(LISTED ENTRIES Opens)

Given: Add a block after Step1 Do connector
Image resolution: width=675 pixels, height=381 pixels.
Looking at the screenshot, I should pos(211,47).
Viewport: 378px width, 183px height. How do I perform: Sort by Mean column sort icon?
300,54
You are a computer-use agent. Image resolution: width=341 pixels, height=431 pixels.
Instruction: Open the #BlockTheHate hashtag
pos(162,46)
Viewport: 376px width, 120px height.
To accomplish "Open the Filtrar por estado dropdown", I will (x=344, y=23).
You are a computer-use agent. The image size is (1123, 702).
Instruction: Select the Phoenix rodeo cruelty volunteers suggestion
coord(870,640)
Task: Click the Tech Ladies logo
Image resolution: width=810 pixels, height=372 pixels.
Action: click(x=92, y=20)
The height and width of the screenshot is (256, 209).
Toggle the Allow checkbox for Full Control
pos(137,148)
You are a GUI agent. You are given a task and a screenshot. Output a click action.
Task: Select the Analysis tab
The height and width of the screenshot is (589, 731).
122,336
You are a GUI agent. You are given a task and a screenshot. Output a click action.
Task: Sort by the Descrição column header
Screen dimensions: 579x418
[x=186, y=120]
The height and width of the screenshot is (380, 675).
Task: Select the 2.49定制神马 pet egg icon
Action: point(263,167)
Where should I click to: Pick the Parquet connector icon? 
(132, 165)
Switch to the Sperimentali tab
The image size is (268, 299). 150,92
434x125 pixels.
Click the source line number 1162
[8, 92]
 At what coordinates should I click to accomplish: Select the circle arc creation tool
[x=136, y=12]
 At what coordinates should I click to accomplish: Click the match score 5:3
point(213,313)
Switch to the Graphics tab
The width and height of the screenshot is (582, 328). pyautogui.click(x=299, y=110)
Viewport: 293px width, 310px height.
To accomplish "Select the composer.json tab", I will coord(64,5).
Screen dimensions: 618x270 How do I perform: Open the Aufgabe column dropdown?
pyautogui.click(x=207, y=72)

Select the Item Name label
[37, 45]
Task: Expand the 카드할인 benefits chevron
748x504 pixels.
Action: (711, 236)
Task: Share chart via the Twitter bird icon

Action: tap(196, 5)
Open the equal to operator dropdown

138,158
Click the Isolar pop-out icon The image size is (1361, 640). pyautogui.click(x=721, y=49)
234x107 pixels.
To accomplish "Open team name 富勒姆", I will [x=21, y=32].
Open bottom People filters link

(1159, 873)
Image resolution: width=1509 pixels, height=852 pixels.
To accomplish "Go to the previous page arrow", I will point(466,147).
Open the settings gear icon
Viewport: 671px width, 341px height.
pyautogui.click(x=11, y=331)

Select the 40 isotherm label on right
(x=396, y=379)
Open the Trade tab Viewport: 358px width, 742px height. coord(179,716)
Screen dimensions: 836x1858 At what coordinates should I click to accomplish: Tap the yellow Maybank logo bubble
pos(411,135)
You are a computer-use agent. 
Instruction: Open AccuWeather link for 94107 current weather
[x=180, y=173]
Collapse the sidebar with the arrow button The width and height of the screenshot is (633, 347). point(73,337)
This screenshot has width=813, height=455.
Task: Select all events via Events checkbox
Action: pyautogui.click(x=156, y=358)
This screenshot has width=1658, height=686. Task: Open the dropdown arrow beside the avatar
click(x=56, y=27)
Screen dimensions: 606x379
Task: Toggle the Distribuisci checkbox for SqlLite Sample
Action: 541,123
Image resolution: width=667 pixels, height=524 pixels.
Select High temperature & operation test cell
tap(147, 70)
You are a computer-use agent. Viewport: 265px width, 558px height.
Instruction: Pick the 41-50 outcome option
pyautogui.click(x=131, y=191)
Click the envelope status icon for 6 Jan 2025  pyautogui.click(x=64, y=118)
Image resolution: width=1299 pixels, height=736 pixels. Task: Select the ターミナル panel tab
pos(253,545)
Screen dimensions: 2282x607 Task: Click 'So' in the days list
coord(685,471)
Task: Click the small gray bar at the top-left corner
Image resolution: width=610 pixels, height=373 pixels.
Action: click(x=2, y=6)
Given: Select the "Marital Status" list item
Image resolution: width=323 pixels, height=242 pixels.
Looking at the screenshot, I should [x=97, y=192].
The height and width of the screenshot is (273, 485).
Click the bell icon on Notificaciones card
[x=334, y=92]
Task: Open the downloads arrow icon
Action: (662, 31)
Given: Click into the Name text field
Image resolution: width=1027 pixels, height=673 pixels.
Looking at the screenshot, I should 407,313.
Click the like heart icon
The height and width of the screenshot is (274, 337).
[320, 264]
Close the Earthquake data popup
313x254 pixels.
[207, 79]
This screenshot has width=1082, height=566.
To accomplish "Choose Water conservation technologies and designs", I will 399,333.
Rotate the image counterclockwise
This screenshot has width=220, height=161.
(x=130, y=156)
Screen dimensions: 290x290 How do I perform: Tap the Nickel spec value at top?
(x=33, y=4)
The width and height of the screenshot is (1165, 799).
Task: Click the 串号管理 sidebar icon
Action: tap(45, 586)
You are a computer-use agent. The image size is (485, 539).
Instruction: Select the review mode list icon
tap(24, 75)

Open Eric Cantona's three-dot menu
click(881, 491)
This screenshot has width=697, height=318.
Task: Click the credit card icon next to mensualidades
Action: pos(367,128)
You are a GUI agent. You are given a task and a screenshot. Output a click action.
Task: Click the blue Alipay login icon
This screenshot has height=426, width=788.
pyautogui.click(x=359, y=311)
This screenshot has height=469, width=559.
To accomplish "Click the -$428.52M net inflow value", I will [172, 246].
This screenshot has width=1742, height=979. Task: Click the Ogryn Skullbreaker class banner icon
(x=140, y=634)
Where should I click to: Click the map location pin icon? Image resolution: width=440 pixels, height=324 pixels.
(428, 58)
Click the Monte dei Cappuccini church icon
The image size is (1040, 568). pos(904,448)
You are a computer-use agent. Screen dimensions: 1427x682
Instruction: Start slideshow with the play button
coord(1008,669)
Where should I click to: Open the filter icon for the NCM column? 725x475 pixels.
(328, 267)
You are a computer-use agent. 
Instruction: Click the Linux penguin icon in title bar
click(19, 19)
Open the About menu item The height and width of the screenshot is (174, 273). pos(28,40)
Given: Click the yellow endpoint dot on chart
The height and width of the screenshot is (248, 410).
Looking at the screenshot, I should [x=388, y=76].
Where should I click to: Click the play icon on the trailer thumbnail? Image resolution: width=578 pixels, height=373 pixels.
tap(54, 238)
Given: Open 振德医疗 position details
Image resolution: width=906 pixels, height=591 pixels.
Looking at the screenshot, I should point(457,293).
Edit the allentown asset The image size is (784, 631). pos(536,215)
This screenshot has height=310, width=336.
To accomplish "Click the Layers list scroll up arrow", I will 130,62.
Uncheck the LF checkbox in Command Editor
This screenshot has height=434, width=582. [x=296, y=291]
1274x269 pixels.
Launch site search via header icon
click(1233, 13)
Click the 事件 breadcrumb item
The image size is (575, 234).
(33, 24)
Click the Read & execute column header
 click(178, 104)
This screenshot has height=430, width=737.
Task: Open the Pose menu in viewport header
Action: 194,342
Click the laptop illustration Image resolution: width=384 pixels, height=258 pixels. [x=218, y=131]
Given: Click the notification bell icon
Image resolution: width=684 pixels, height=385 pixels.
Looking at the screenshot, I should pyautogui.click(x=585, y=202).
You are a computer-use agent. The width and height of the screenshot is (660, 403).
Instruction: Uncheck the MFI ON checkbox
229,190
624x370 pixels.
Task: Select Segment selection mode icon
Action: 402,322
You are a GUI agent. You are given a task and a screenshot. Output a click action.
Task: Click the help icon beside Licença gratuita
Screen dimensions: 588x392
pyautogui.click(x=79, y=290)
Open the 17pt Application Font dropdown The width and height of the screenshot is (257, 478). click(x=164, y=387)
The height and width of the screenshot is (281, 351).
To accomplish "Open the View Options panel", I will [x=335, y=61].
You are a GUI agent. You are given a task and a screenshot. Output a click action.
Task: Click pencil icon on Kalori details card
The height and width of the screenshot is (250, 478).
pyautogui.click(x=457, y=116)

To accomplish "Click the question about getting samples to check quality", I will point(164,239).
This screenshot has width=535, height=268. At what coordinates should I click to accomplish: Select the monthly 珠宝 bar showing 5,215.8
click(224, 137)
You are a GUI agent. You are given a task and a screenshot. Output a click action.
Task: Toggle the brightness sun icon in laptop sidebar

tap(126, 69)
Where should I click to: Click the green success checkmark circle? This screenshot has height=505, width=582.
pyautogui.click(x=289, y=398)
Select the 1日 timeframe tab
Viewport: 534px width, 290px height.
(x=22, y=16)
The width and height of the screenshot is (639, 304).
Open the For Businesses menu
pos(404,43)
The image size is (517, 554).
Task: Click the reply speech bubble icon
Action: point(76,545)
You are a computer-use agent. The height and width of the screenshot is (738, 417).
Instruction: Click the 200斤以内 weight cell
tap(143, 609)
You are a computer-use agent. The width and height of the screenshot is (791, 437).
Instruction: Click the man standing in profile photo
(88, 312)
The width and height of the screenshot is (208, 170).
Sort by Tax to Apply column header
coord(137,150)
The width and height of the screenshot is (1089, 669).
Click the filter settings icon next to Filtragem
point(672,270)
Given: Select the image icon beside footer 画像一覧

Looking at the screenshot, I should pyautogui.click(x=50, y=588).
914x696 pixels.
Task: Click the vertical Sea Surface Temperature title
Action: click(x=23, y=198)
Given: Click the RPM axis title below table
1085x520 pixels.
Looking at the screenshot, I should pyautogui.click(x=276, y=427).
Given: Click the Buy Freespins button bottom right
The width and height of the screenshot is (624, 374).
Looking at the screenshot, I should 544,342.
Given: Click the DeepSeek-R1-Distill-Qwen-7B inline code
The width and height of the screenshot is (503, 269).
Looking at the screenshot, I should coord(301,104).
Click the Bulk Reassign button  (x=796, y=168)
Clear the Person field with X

(LISTED ENTRIES Closes)

▶ [EXERCISE]:
Every line from the line containing "Instruction: Click the 200斤以内 weight cell" through the line containing "Given: Click the RPM axis title below table" in the records above must be retyped exactly. Leave out the rest.

▶ [OUTPUT OF THE EXERCISE]:
Instruction: Click the 200斤以内 weight cell
tap(143, 609)
You are a computer-use agent. The width and height of the screenshot is (791, 437).
Instruction: Click the man standing in profile photo
(88, 312)
The width and height of the screenshot is (208, 170).
Sort by Tax to Apply column header
coord(137,150)
The width and height of the screenshot is (1089, 669).
Click the filter settings icon next to Filtragem
point(672,270)
Given: Select the image icon beside footer 画像一覧

Looking at the screenshot, I should pyautogui.click(x=50, y=588).
914x696 pixels.
Task: Click the vertical Sea Surface Temperature title
Action: click(x=23, y=198)
Given: Click the RPM axis title below table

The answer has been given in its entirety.